About this task: Each record that follows should be transcribed word for word.

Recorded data
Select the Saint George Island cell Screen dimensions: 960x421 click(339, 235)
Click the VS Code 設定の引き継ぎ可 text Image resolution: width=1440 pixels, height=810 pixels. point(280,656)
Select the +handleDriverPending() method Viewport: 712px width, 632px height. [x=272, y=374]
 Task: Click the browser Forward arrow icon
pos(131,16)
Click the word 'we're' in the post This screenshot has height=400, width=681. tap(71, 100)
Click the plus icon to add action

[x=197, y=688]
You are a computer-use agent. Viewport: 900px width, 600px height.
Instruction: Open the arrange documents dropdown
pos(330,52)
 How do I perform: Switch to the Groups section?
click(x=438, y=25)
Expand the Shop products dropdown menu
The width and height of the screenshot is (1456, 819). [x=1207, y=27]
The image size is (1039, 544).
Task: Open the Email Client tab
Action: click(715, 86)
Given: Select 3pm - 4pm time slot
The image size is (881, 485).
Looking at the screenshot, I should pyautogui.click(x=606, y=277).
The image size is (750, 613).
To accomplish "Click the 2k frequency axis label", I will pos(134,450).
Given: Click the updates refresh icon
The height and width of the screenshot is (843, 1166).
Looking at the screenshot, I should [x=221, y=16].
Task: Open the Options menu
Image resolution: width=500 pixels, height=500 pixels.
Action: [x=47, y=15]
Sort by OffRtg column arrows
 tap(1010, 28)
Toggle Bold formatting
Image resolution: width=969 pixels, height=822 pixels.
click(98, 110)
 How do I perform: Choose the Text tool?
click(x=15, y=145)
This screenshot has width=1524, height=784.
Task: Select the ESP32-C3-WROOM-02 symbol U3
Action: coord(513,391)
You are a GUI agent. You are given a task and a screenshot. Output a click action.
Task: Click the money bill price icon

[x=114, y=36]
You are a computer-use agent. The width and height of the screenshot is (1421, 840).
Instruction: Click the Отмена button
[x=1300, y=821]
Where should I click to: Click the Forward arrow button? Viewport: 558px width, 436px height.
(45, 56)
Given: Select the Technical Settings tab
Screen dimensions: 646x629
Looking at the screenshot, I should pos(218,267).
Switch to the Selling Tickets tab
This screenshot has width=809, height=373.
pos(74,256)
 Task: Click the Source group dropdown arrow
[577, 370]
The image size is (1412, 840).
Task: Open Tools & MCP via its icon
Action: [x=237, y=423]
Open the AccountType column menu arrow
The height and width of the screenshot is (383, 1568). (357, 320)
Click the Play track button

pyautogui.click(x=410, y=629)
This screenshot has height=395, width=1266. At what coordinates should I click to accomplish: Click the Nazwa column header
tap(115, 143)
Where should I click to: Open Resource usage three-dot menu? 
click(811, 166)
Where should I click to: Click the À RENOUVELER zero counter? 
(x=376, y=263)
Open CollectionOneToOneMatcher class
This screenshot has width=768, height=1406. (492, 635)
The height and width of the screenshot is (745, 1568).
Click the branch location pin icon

Answer box:
Select the Saint George Island cell Screen dimensions: 960x421 click(339, 235)
Click the VS Code 設定の引き継ぎ可 text Image resolution: width=1440 pixels, height=810 pixels. point(280,656)
Select the +handleDriverPending() method Viewport: 712px width, 632px height. [x=272, y=374]
 Task: Click the browser Forward arrow icon
pos(131,16)
Click the word 'we're' in the post This screenshot has height=400, width=681. tap(71, 100)
Click the plus icon to add action

[x=197, y=688]
You are a computer-use agent. Viewport: 900px width, 600px height.
Instruction: Open the arrange documents dropdown
pos(330,52)
 How do I perform: Switch to the Groups section?
click(x=438, y=25)
Expand the Shop products dropdown menu
The width and height of the screenshot is (1456, 819). [x=1207, y=27]
The image size is (1039, 544).
Task: Open the Email Client tab
Action: click(715, 86)
Given: Select 3pm - 4pm time slot
The image size is (881, 485).
Looking at the screenshot, I should pyautogui.click(x=606, y=277).
The image size is (750, 613).
To accomplish "Click the 2k frequency axis label", I will pos(134,450).
Given: Click the updates refresh icon
The height and width of the screenshot is (843, 1166).
Looking at the screenshot, I should [x=221, y=16].
Task: Open the Options menu
Image resolution: width=500 pixels, height=500 pixels.
Action: [x=47, y=15]
Sort by OffRtg column arrows
 tap(1010, 28)
Toggle Bold formatting
Image resolution: width=969 pixels, height=822 pixels.
click(98, 110)
 How do I perform: Choose the Text tool?
click(x=15, y=145)
This screenshot has width=1524, height=784.
Task: Select the ESP32-C3-WROOM-02 symbol U3
Action: coord(513,391)
You are a GUI agent. You are given a task and a screenshot. Output a click action.
Task: Click the money bill price icon

[x=114, y=36]
You are a computer-use agent. The width and height of the screenshot is (1421, 840).
Instruction: Click the Отмена button
[x=1300, y=821]
Where should I click to: Click the Forward arrow button? Viewport: 558px width, 436px height.
(45, 56)
Given: Select the Technical Settings tab
Screen dimensions: 646x629
Looking at the screenshot, I should pos(218,267).
Switch to the Selling Tickets tab
This screenshot has width=809, height=373.
pos(74,256)
 Task: Click the Source group dropdown arrow
[577, 370]
The image size is (1412, 840).
Task: Open Tools & MCP via its icon
Action: [x=237, y=423]
Open the AccountType column menu arrow
The height and width of the screenshot is (383, 1568). (357, 320)
Click the Play track button

pyautogui.click(x=410, y=629)
This screenshot has height=395, width=1266. At what coordinates should I click to accomplish: Click the Nazwa column header
tap(115, 143)
Where should I click to: Open Resource usage three-dot menu? 
click(811, 166)
Where should I click to: Click the À RENOUVELER zero counter? 
(x=376, y=263)
Open CollectionOneToOneMatcher class
This screenshot has width=768, height=1406. (492, 635)
The height and width of the screenshot is (745, 1568).
Click the branch location pin icon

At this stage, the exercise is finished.